Profit Pilot: Isaac Yeung Kam Chuen. From Athlete to Brand Strategist – Building a restaurant Group for the Next Chapter
Scaling Passion, One Repeatable Winrestaurant Group for the Next Chapter
From athlete to brand strategist, Isaac’s story isn’t just a career shift. It’s a whole glow-up with a side of hustle sauce. As Chief Marketing Officer, Brand Growth Strategist, founder of iSeize Digital, and the brain behind a 12-outlet Korean F&B group, he’s not merely “in the restaurant business” — he’s in the business of turning diners into regulars, chaos into systems, and growth into something you can actually manage.
Athlete to CMO: how did the journey unfold?
I keep it refreshingly real: the transition wasn’t a straight line. It was built from second chances, mentors who actually show up, and a team that believed in me before I fully believed in myself.
As an athlete, I learned the hardest life lesson early: losing is not the end — it’s training. That same mindset followed me into advertising at 23. I must admit, I used to be clumsy and raw. Clients called me a liar. A disaster. Ouch. But I didn’t let ego take the wheel. I started over — writing copy, shooting video, running ads, and learning how departments really communicate.
Then came F&B, where I applied the same strategy: squat low and learn the basics first. No business genius act. Just execution, humility, and the kind of teamwork that makes expansion feel less like a gamble and more like a plan.

Beauty industry strategy: how did it shape your entrepreneurial mindset?
Eleven years in beauty shaped my view of entrepreneurship in a way “success stories” rarely mention. I didn’t just learn marketing; I learned responsibility.
I trained 100 therapists and got eye-rolled by the entire room. Humiliation turned into action: I went back to the frontline — customer service, consulting, even store management — because I discovered the truth most people avoid saying: marketing and operations must be tied together. One without the other is just expensive noise.
One client moment stuck forever: she had only HKD 300,000 left, and if I couldn’t help, her business would close. That’s when I realized a business carries families, not just products. In short, value is measured by how many problems I solve.
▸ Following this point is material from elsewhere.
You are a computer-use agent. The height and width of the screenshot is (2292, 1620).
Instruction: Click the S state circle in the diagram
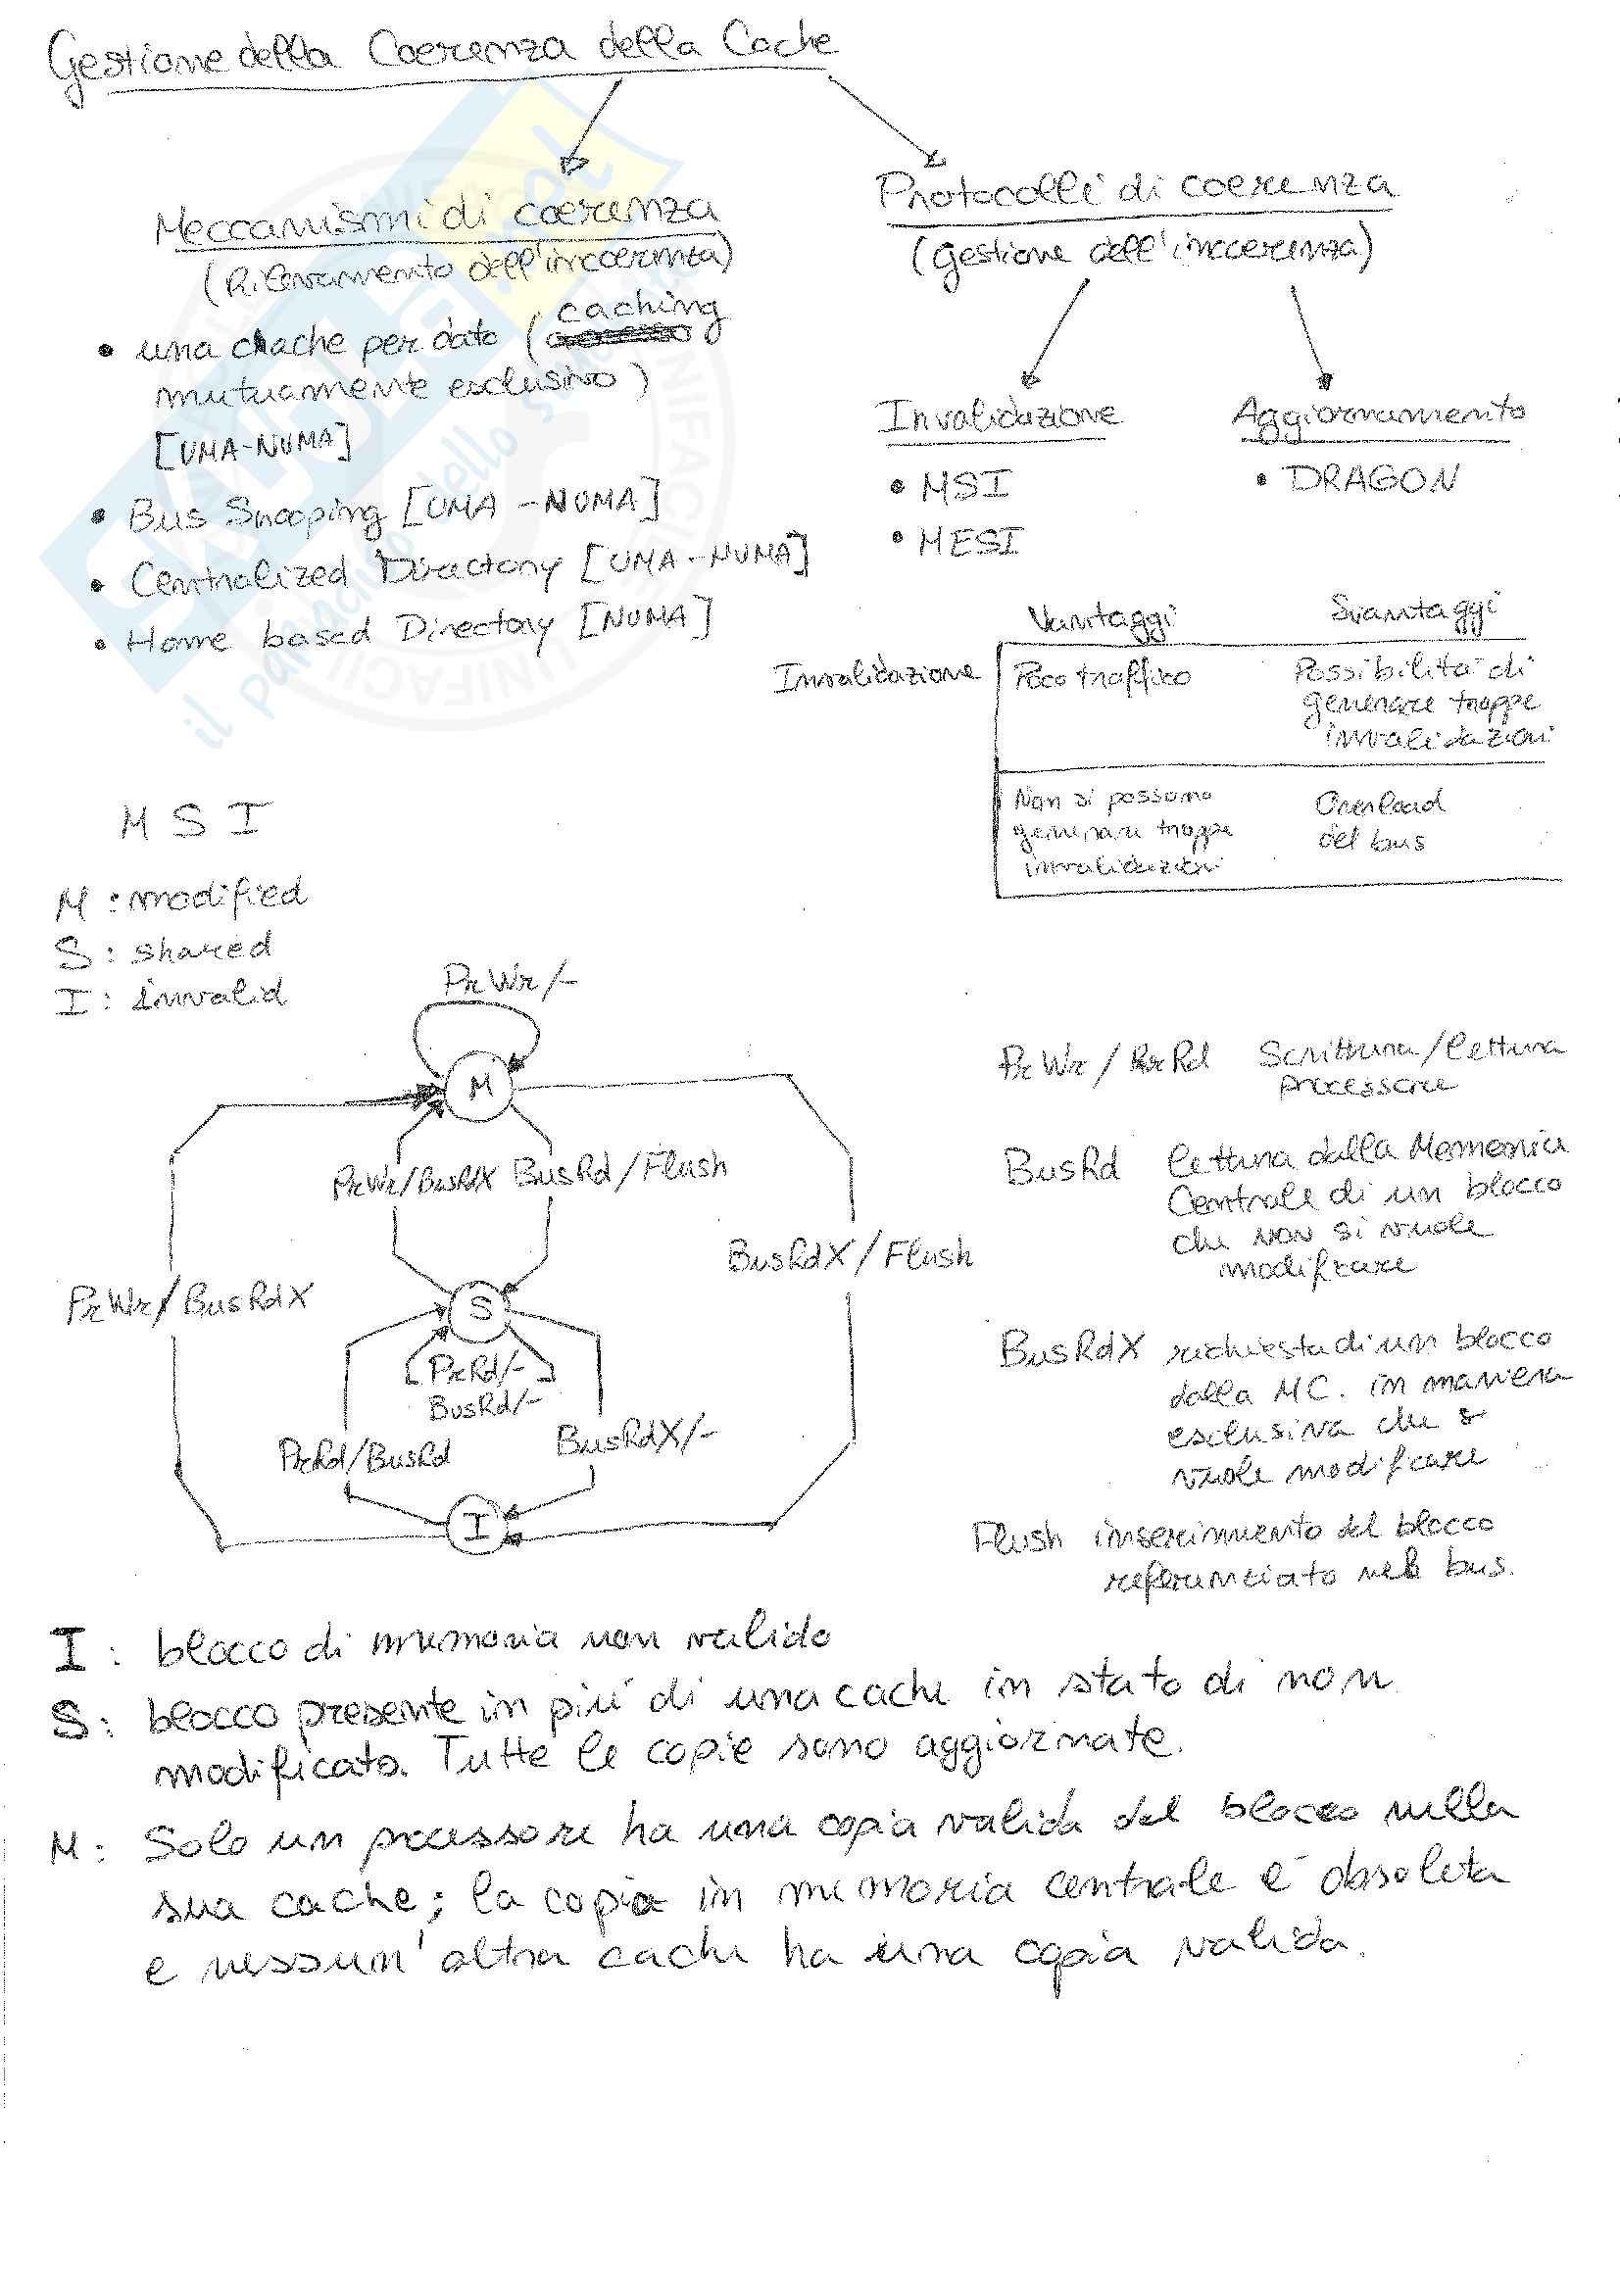479,1309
Credentials and vision in F&B, especially with a shorter track record?
I don’t pretend Hong Kong F&B isn’t full of legends. I call myself a recruit. I opened nine restaurants in three years, but I still have a lot to learn.
My advantage? I brought precision from beauty branding and data-driven marketing. I don’t open stores blindly. Every location is positioned using data, then backed by standardised frontline service and workflows. Not robotic — just consistently excellent.
Taste is the baseline, but the real differentiator is the how: CRM, digital transformation, and genuine human warmth. That’s how you make every guest feel something unexpected.

The future of F&B: what’s next?
Yes, costs are up, and competition is real. But what I see is opportunity: people will always crave good food and shared space. The next decade won’t belong to the cheapest; it will belong to brands that push brand value and experience to the ceiling.
What’s next for your group?
Improve operational efficiency and staff welfare across the nine restaurants — rewarding the people who built this with me. Also, I want to prove that a young Hong Kong team can scale properly with the highest standards of governance.
Because this isn’t a finish line. It’s a platform. And I am continuously building it — quietly, humbly, and one sincere step at a time.